Assume you have multi-thread program which has many threads running at the sam time. There is also a function which is called SampleFunc(). This SampleFunc() has many local defined variables too and will be called many times by all threads. Now assume that a thread calls SampleFunc() and of course its local variables (function's local variables) have been changed and at that time another thread calls SampleFunc(). I want to know, does each thread use its own fresh copy on SampleFunc() with its own local variables or this function will be just called for all threads. I mean, if each thread doesn't use its own copy of function it would be awful because all variables which have been defined within function may change and the program would crash immediately.
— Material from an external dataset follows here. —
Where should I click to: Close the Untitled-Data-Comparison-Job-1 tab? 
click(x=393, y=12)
Am I right ?

Regards,

Danesh Daroui


Eóin

Local variables are stored on the stack, and each thread has its own stack so there should be no problems once you stay away from global variables.

James Ladd

Danesh,
local variables within a thread are safe for you to use and other threads get their own copy.
rgs, striker

brixton

Isn't each reference to the function replaced by the function itself at assembly time?  If I'm right, then none of the threads should interfere with one another :green2
If you love somebody, set them free.
If they return, they were always yours. If they don't, they never were..

Mark Jones

I think what Danesh is doing is a little different than "coding functions" in MASM. He's creating multiple threads which all run one procedure. (The difference being, each thread is a separate "program" and therefore does not share the stack and data with each other.) :toothy  However, if each thread accessed a GLOBAL variable and modified it, then that would create a mess.
"To deny our impulses... foolish; to revel in them, chaos." MCJ 2003.08

Danesh

Yes Mark is right. I am working on a program which has many threads and each thread may call a function at one time. Thanks for help. I feel better know, because I had tested the program with 5 connections ( I have 5 systems) and could not test it in more critical situations but now I feel better.  :U

Thanks all,

Danesh


James Ladd

If you have multiple threads and each thread executes the same function then the local variables of the function are
thread safe. This is because you actually dont have multiple threads actually executing at the same time. The
local data is saved in teh context switch.
If you have multiple threads and each thread execute the same function and that function reads or writes global
data, then you have to protect the read/write with some form of mutex. Like a critical section.